- From: Frank Ellermann <nobody@xyzzy.claranet.de>
- Date: Sun, 10 Jul 2005 17:13:04 +0200
- To: uri@w3.org
Etan Wexler wrote: > The form <quoted-string> is neither listed as obsolete nor is > obsolete in practice. A quoted-pair for NO-WS-TL in a quoted-string is utter dubious, the worst practical case is the quoted-pair "\" SP. [percent-ecoding] > The ambiguity is zero. Yes, but you've to be very sure that nobody encodes or decodes the tags more than once. > tag-atext = ALPHA / DIGIT / > "!" / "%23" / > "$" / "%25" / > "&" / "%27" / > "*" / "+" / > "-" / "%2F" / > "=" / "%3F" / > "%5E" / "_" / > "%60" / "%7B" / > "%7C" / "%7D" / > "~" That's IMHO very elegant... > tag-no-fold-quote = "'" *tag-qtext "'" ...here it starts to get tricky, you'e replaced DQUOTE by "'" avoiding the "%22" for a percent-encoded-DQUOTE, and then you replace all quoted-pairs (backslash + whatever) by the escaped character: > tag-qtext = "%01" / "%02" / "%03" / "%04" / [...] > "%1D" / "%1E" / "%1F" / "%20" / NO-WS-CTL is utter dubious, no matter what the standards say, without "security considerations" I'd stay away from this crap. > "!" / "%22" / "%23" / "$" / > "%25" / "&" / "%27" / "(" / Maybe it's also elegant, but it's not obvious, you take the "semantical content" of a quoted string as defined in 2822, in other words, remove all backslashes from \x, and then you use "'" instead of DQUOTE, and finally you percent-encode it, e.g. 1: "\\\"it's\ ugly\\\""@example input address 2: "\"it's ugly \""@example semantical content 3: '%5C%22it%27s%20ugly%5C%22'@example percent-encoded Works, but it's no straight forward scheme.

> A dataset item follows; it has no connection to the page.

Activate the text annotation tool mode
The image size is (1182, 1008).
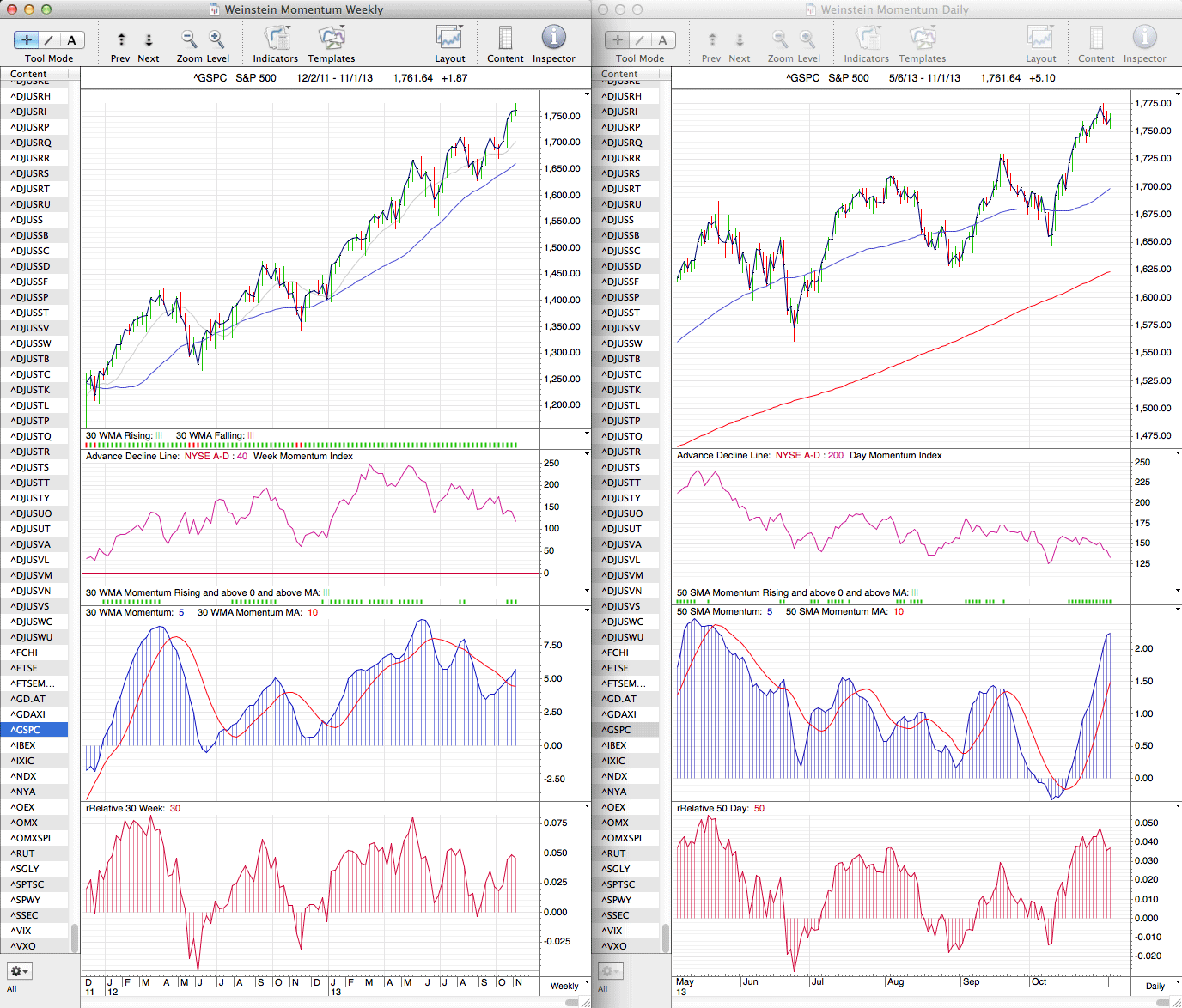click(71, 39)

The alternative... %22%5C%5C%5C%22it's%22%20ugly%5C%5C%5C%22%22@example ...is much longer and a pain, but needs no special explanation. > colon already has a reserved meaning within ?tag? URIs, Yes, anything that's reserved must be encoded, ":" => "%3A". > If the number sign were to appear literally, it would start > a fragment identifier where none belongs. The scheme has fragments, so ""#" => "%23" is clear. It does not define a path or query, I'm not sure about "/", "?", "=" - do you propose to reserve it because it would be too confusing, or is this actually necessary ? [...] > ALPHA / "%5B" / "%5C" / "%5D" / Be careful with ALPHA, local parts are case sensitive. Bye.